There is a significant parallel to what New Labour did in 2008, which was to begin implementing austerity, indulging the narrative that they had overspent or “failed to fix the roof whilst the sun was shining” (even though, like 1973, it was a worldwide crisis, albeit one caused by the excesses of free markets and neoliberalism itself, rather than by external factors like oil supply), and that ultimately paved the way for the Cameron government in 2010 (albeit in coalition with the LibDems). Miliband diluted his left-wing agenda so much that Labour barely recovered any votes in 2015 whereas Cameron had detoxified the Tories, and because of the LibDem betrayal, lots of voters swung either further to the right with Ukip or into alternative left-wing parties like the Greens, or just didn’t vote.

The lesson is that whenever the Labour party attacks the working class, the country swings further to the right. That’s why Corbyn is a breath of fresh air, has reinvigorated Labour (swelling the membership ranks and gaining the second-highest number of votes since WIlson in the 1960s), and has pulled the public narrative decisively to the left again (even before he has gained power), because we have a Labour party once again threatening to tackle the rich and do something for workers, instead of the craven Blairite b@stards who were in the pockets of the rich.

And the biggest irony of all is that even the IMF, once upon a time the enforcer of neoliberal policies around the world, criticised the policy of austerity and lends some modest support for Corbyn’s policies!
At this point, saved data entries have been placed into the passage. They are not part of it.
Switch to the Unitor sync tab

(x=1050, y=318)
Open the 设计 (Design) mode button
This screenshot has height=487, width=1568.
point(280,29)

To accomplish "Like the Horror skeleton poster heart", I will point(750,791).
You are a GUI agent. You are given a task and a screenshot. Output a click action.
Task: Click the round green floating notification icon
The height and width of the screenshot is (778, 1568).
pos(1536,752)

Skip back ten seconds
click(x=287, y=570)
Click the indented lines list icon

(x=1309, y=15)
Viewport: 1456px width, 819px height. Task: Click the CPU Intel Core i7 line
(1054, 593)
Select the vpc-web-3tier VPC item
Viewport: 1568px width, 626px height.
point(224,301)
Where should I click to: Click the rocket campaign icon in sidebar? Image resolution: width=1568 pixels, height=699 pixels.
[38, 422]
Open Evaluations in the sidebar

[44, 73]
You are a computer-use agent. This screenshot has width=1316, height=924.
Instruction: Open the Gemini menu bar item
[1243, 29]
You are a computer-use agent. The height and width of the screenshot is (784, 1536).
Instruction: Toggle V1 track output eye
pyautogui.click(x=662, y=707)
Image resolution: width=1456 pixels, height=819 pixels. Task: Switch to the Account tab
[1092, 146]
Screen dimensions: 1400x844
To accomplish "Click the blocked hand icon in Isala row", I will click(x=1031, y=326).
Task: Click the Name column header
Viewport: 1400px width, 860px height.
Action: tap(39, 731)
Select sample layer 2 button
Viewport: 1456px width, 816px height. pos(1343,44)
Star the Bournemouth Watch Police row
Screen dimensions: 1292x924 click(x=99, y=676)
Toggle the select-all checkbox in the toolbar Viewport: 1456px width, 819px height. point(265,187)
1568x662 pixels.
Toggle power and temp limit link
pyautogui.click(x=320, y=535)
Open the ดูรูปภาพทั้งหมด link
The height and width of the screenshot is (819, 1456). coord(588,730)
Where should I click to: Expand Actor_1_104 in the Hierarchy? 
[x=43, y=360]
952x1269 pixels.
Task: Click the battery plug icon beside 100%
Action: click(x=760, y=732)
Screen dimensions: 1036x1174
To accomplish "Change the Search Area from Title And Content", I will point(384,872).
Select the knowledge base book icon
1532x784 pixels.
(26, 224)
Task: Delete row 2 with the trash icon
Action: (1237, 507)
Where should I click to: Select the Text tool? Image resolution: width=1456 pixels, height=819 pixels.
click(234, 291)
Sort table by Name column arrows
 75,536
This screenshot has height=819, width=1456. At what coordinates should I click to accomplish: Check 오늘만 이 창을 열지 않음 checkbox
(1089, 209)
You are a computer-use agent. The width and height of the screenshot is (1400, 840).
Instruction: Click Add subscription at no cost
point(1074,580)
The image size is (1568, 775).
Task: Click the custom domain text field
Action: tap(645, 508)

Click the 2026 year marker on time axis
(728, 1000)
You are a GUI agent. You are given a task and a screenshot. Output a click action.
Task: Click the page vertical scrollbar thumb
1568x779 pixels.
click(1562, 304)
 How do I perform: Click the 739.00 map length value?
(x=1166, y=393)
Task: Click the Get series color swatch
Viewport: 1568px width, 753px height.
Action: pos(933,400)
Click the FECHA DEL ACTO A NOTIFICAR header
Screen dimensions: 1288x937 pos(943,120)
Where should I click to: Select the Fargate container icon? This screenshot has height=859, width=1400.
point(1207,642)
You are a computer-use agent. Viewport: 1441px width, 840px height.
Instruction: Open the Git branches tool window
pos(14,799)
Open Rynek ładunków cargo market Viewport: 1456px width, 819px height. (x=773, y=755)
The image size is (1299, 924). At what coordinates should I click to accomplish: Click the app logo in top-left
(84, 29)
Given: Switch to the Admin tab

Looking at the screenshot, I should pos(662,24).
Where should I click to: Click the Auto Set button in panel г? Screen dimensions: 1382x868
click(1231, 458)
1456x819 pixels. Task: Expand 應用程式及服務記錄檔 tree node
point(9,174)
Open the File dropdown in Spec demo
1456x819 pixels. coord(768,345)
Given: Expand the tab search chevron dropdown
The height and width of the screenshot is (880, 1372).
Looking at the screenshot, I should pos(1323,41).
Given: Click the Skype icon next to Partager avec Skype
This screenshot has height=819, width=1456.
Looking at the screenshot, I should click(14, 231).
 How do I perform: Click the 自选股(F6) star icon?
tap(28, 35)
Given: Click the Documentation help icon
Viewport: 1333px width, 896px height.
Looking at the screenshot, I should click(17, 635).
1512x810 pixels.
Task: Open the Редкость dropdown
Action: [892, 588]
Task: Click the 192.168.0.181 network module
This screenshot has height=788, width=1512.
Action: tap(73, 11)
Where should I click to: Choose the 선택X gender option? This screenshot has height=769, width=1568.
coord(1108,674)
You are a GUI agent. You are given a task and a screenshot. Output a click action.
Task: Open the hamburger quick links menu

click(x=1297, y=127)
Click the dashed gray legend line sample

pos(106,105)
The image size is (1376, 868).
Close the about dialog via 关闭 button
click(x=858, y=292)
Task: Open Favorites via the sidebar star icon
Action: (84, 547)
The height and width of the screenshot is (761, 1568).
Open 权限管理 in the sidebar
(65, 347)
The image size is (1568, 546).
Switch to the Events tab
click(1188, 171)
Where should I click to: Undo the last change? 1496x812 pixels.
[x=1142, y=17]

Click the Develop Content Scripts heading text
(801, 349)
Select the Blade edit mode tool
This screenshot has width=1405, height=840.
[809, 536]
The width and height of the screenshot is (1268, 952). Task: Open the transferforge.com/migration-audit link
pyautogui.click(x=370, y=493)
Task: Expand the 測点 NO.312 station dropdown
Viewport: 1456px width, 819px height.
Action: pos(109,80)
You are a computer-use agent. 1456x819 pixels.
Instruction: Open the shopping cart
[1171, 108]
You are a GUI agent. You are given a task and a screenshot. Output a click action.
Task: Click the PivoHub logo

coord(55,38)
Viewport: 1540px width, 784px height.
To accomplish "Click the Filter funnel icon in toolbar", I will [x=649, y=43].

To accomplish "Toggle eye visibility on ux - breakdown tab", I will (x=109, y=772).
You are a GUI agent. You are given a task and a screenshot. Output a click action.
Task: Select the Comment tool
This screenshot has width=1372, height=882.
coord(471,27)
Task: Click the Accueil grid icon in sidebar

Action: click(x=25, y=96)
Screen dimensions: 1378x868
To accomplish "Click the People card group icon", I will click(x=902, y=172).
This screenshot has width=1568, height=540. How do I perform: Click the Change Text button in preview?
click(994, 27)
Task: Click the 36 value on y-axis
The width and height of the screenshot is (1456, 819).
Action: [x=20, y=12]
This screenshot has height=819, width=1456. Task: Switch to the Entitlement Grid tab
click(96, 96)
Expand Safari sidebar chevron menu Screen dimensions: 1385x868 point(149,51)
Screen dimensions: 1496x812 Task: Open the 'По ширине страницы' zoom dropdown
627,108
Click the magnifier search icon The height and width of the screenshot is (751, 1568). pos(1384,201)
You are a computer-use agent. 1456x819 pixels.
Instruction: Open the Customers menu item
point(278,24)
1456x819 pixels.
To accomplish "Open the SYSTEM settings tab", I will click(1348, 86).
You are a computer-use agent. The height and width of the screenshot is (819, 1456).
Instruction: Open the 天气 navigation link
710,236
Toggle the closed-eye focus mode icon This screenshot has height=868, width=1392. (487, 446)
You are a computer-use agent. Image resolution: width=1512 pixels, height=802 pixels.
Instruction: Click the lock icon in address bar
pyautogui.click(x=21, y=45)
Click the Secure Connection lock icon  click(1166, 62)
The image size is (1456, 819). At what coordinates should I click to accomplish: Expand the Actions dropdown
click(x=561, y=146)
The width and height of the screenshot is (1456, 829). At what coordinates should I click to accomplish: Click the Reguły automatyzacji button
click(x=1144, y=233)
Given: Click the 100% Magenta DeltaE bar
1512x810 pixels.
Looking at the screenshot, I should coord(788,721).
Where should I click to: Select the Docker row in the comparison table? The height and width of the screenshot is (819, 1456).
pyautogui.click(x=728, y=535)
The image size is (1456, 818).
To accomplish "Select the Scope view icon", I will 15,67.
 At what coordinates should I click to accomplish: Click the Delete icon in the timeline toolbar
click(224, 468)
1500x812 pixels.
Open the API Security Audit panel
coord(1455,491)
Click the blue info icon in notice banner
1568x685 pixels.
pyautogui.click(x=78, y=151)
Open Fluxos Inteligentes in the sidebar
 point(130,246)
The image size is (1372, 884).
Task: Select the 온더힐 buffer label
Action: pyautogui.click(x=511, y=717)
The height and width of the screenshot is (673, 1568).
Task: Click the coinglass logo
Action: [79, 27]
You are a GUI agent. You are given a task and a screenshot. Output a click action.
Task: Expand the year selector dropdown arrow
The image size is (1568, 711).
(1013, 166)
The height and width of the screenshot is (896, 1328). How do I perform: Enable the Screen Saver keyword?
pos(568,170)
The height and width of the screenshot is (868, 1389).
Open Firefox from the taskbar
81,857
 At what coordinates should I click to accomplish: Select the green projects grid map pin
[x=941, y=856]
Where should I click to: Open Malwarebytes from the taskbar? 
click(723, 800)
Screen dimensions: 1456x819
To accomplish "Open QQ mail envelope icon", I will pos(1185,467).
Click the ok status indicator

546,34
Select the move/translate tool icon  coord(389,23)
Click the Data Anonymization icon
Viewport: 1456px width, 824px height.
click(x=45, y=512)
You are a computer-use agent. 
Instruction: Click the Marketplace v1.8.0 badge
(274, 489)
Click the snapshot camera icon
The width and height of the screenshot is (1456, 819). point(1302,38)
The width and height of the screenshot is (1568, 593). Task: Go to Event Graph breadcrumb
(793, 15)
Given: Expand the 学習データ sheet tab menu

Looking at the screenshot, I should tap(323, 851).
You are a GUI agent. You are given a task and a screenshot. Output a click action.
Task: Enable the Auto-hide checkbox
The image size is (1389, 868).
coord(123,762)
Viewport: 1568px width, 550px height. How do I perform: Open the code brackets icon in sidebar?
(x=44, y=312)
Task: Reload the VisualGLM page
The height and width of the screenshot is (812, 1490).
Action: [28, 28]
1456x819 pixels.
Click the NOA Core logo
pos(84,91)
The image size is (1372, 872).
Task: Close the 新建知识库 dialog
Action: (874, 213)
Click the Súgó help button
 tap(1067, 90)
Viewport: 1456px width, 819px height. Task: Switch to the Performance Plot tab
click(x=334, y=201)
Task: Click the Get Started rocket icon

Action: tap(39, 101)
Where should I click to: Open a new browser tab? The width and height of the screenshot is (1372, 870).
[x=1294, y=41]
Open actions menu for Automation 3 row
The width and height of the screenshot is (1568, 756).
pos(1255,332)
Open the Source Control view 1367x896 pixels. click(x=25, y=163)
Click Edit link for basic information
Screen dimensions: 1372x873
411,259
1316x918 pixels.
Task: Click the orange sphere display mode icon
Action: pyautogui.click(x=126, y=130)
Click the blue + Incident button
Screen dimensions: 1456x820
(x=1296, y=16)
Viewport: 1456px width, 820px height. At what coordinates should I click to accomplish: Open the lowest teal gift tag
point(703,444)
Many of the rich themselves can see that capitalism is in a crisis of its own making, and are starting to come around to left-wing policies as a way of both relieving pressure and kickstarting capitalism again.

Ironically more like it was actually Callaghan’s Socialist ideology and his treacherous cabinet of such notable muppets as Healey,Varley,Dell,Jenkins and Prentice which created the situation in which our economy was hit harder than Germany’s to the point of IMF loan desperation and Healey’s idiotic attacks on wages and then scapegoating the unions as a result.

When by that time North Sea oil was coming online in ever increasing amounts while Callaghan’s and his rabble as listed were exporting it,along with Brit jobs, to help their EU cronies like the Germans etc as fast if not faster than it was coming out of the ground.To the point where Germany and German workers were laughing at us all the way to the bank.

Whereas a Nationalist as opposed to a Socialist line would have been expected to use it to reduce the inflationary pressures at home and let the Germans be the ones who were hit by the resulting inflation spiral caused by it,not Brits.Again Nationalism and protectionism was/is the solution not naively thinking that it’s our responsibility to help everyone else at our expense.Or in that case subsidising the German economy at the expense of Brit workers to meet the US geopolitical aims of the day.Which is ironic bearing in mind that the reason we are now ■■■■■■■ off the Russians and Brexit is being sabotaged is ultimately all about similar reasons.IE US geopolitics including the globalists plans combined with a Labour Party that’s still so crippled by Socialist dogma that it can’t/won’t realise that the reality of Socialism means doing what’s good for our foreign competitors at our expense.